The opinion of the court was delivered by: Sue E. Myerscough, U.S. District Judge:
Tuesday, 22 May, 2012 09:52:26 AM Clerk, U.S. District Court, ILCD
Plaintiff, proceeding pro se and currently incarcerated in Menard Correctional Center, pursues claims of excessive force and deliberate indifference to his serious medical needs. The case is before the Court for a merit review pursuant to 28 U.S.C. § 1915A.
The Court is required by § 1915A to review a Complaint filed by a prisoner against a governmental entity or officer and, through such process, to identify cognizable claims, dismissing any claim that is "frivolous, malicious, or fails to state a claim upon which relief may be granted." A hearing is held if necessary to assist the Court in this review, but, in this case, the Court concludes that no hearing is necessary. The Amended Complaint is clear enough on its own for this Court to perform its merit review of Plaintiff's Complaint.
The review standard under § 1915A is the same as the notice pleading standard under Federal Rule of Civil Procedure 12(b)(6). Zimmerman v. Tribble, 226 F.3d 568, 571 (7th Cir. 2000). To state a claim, the allegations must set forth a "short and plain statement of the claim showing that the pleader is entitled to relief." Fed. R. Civ. P. 8(a)(2). Factual allegations must give enough detail to give "'fair notice of what the . . . claim is and the grounds upon which it rests.'" EEOC v. Concentra Health Serv., Inc., 496 F.3d 773, 776 (7th Cir. 2007), quoting Bell Atlantic Corp. v. Twombly, 550 U.S. 544 (2007)(add'l citation omitted). The factual "allegations must plausibly suggest that the plaintiff has a right to relief, raising that possibility above a 'speculative level.'" Id., quoting Bell Atlantic, 550 U.S. at 555. "A claim has facial plausibility when the plaintiff pleads factual content that allows the court to draw the reasonable inference that the defendant is liable for the misconduct alleged . . . . Threadbare recitals of the elements of a cause of action, supported by mere conclusory statements, do not suffice." Ashcroft v. Iqbal, 129 S.Ct. 1937, 1949 (2009), citing Bell Atlantic, 550 U.S. at 555-56. However, pro se pleadings are liberally construed when applying this standard. Bridges v. Gilbert, 557 F.3d 541, 546 (7th Cir. 2009).

**Extracted records**:
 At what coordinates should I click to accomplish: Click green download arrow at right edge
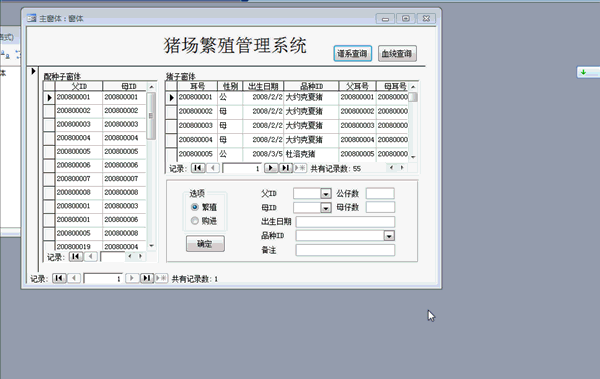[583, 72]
---
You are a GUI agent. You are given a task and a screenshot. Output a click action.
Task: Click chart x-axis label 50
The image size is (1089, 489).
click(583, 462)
--
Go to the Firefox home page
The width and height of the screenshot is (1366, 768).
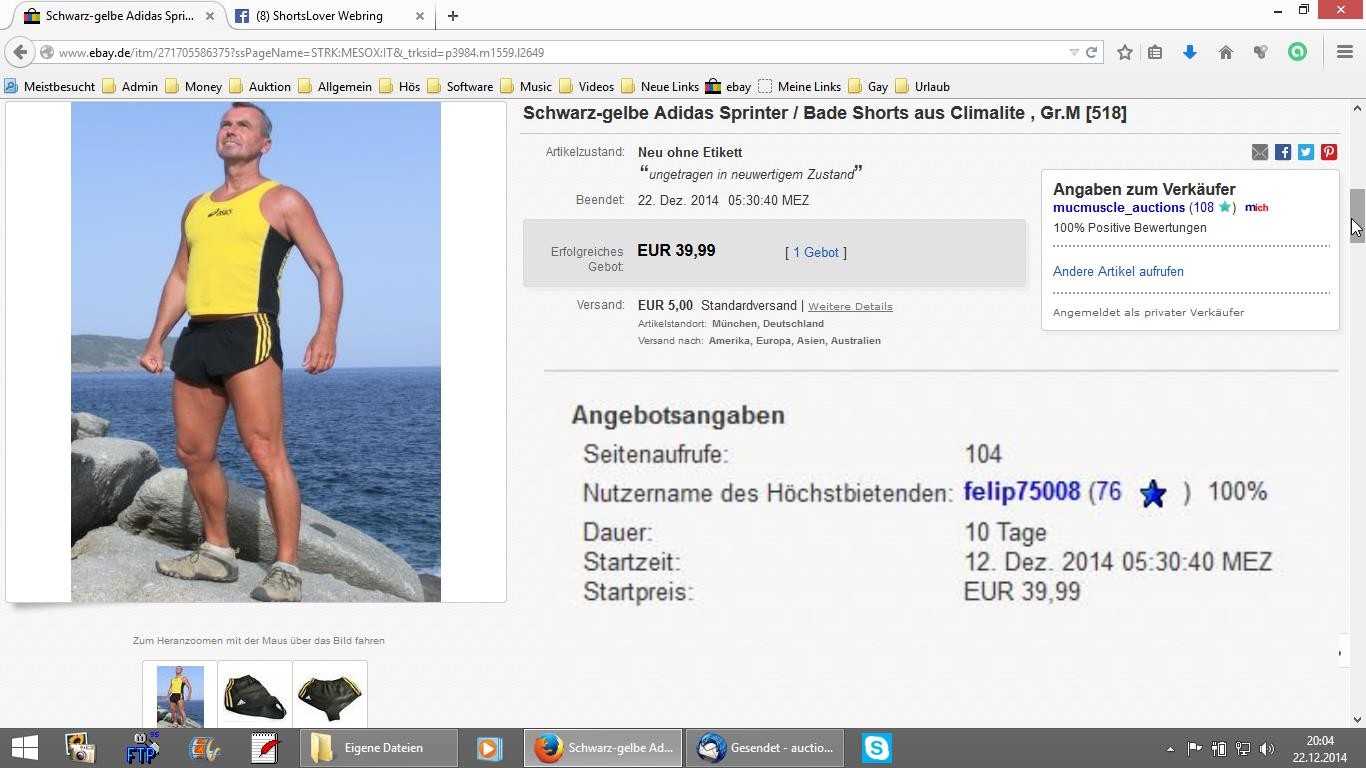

**To do**:
A. List every court case that the court opinion cites by name.
B. According to the court opinion, why does the Court hold no hearing for its review?

**Answer list**:
A.
Zimmerman v. Tribble
EEOC v. Concentra Health Serv., Inc.
Bell Atlantic Corp. v. Twombly
Ashcroft v. Iqbal
Bridges v. Gilbert

B. A hearing is held only if it is needed to help the Court in its review. Here the Court finds none is needed because the Amended Complaint is clear enough on its own for the Court to carry out its merit review.